RENTON – The Seattle Seahawks’ top free-agent acquisition during the offseason, receiver Sidney Rice, did not make it though his first year without ultimately needing surgery for a second straight season.
Seattle head coach Pete Carroll announced during his end-of-the-season news conference Tuesday that Rice would have shoulder surgery to repair a torn labrum suffered in the second preseason game in August at Denver.
Team officials confirmed later Tuesday that Rice had surgery.
Rice initially hoped to avoid surgery after playing with the damaged shoulder for the first half of the season. But he was placed on the season-ending injured reserve list Nov. 30 after suffering two concussions during a three-game stretch that month.
“Some time ago we knew he was going to have surgery,” Carroll said. “We just put it off to this date. I don’t know exactly why it was put off to this date, but there had been a few weeks in there where we could have done it earlier.”
Rice is expected to have a three- to four-month recovery, and Carroll anticipated he’ll be close to being ready to participate in the beginning of the team’s offseason workout program April 16.
Injuries were a concern when the Seahawks signed Rice, 25, to a five-year, $41 million deal in August, $18.5 million of which is guaranteed.
Rice faced a rash of injuries all season. He missed the first two games of the regular season with the labrum tear in his shoulder, and showed up on the injury report in following weeks with knee and foot issues.
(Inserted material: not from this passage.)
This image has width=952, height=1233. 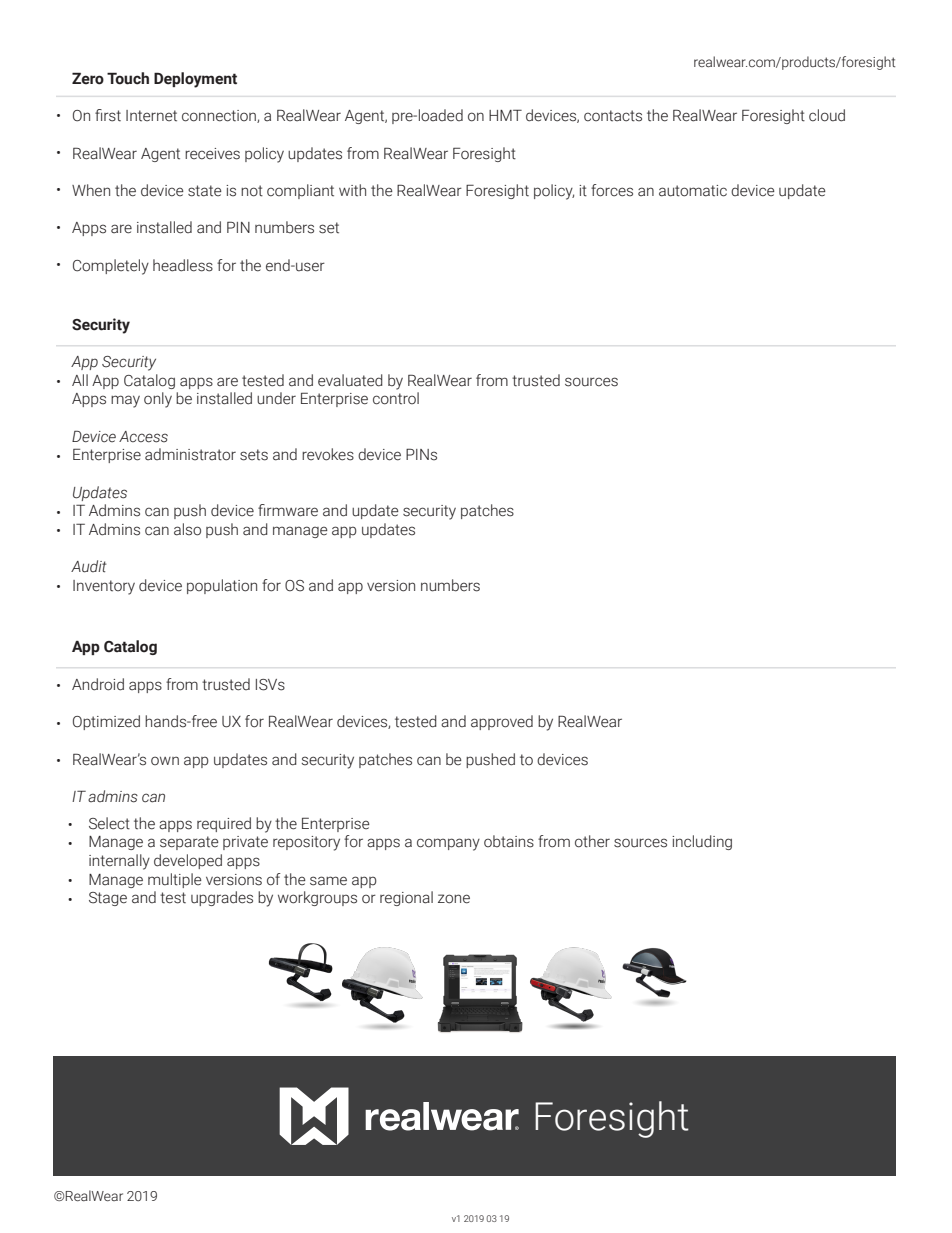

Rice missed 10 games in 2010 because of microfracture hip surgery, and has played a full, 16-game season only once in four years.
The year he played the full season, 2009, also was his best as a pro; he finished with 83 catches for 1,312 yards and eight touchdowns and made his only Pro Bowl.
Even though he missed seven games this season, Rice still finished fourth on the team in receptions with 32 catches for 484 yards and two touchdowns.
QB AVOIDS SURGERY
Carroll said that quarterback Tarvaris Jackson is on track to avoid having surgery on his torn pectoral muscle that he played with all season, and that team doctors are encouraged by his arm strength returning.
“He feels OK,” Carroll said. “He’s encouraged that he doesn’t have to have surgery if he can make it through it, and barring any other information right now, it looks like he might not have to do that.
“So that would really be a huge boost to his offseason, obviously, because it’s a three- to four-month deal if you do it.”
Carroll again stood behind Jackson, commending him for playing through the pectoral injury and stating that he will be the leader at the position heading into training camp, but that he will have to compete for the job and could wind up as the backup once the regular season begins in 2012.
“There’s chances for everything to happen,” he said. “If you want to write it that way, you can. He’s our leading guy, and he’s No. 1 guy in our program, and that’s all we have right now.”
For his part, Jackson said Monday that he’s not concerned about competition.
“Hopefully I have the opportunity to just compete,” he said. “ If I get an opportunity, I’m fine, but if not I’m always going to be professional about the situation.”
Carroll said starting cornerback Richard Sherman also will have arthroscopic surgery for a nagging knee issue, which is viewed more as a cleanup. Sherman should be ready for Seattle’s offseason program. The Seahawks signed seven players to futures contracts: defensive end Pierre Allen, linebacker Allen Bradford, cornerback Coye Francies, defensive end John Graves, cornerback Jesse Hoffman, tight end John Nalbone and guard Brent Osborne. Of the 15 players on the injured reserve list, only offensive tackle James Carpenter is in jeopardy of missing the beginning of training camp. Carpenter had ACL surgery, which takes about nine months of recovery. Carpenter had surgery Nov. 23. Carroll confirmed that assistant special teams coach Jeff Ulbrich has taken a job as a special teams coach with former Seahawks head coach Jim Mora at UCLA, and that quality control/assistant offensive line coach Luke Butkus is returning to his alma mater to coach the offensive line at Illinois.